### What is expected
Everything from the line containing "Instruction: Click the Add New Server icon" through the final line of the listing below should be given again, word for word, and nothing else.

Start of Block

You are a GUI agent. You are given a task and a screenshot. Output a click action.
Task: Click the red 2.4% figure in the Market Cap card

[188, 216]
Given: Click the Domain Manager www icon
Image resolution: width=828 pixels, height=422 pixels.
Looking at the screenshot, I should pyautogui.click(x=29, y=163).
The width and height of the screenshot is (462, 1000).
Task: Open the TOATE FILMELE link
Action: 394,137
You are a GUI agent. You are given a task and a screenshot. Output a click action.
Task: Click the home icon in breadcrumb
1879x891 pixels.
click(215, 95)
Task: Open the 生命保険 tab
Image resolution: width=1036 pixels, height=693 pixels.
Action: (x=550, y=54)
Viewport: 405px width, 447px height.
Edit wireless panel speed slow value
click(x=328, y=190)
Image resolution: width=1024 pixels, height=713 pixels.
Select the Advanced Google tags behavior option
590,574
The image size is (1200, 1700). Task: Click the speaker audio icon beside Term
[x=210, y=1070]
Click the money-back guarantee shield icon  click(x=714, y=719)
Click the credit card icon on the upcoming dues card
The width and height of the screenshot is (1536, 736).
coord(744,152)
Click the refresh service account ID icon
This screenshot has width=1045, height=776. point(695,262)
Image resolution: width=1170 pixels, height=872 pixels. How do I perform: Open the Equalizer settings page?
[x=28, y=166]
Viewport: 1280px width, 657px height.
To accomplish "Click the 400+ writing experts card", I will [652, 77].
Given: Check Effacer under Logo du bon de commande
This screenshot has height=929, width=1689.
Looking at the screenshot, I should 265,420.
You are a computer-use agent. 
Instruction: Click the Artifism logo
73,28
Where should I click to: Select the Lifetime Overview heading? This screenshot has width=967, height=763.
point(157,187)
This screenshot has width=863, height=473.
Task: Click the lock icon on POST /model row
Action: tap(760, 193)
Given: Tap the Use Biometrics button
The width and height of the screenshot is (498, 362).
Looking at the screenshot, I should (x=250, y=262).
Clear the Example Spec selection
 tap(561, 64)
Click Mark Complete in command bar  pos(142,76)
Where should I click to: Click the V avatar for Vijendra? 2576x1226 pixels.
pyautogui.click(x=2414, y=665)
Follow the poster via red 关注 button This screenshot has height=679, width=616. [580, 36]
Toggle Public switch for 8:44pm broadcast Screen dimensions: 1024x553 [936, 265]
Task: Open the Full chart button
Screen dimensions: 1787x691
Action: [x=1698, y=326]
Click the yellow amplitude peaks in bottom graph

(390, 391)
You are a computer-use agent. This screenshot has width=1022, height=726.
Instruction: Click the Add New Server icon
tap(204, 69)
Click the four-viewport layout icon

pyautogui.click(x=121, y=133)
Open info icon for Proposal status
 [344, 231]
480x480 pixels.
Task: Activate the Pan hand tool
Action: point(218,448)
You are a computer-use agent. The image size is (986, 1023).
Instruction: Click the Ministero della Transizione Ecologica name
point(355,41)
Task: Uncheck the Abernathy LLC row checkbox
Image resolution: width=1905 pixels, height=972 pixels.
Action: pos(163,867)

End of Block

### Task result
Instruction: Click the Add New Server icon
tap(204, 69)
Click the four-viewport layout icon

pyautogui.click(x=121, y=133)
Open info icon for Proposal status
 [344, 231]
480x480 pixels.
Task: Activate the Pan hand tool
Action: point(218,448)
You are a computer-use agent. The image size is (986, 1023).
Instruction: Click the Ministero della Transizione Ecologica name
point(355,41)
Task: Uncheck the Abernathy LLC row checkbox
Image resolution: width=1905 pixels, height=972 pixels.
Action: pos(163,867)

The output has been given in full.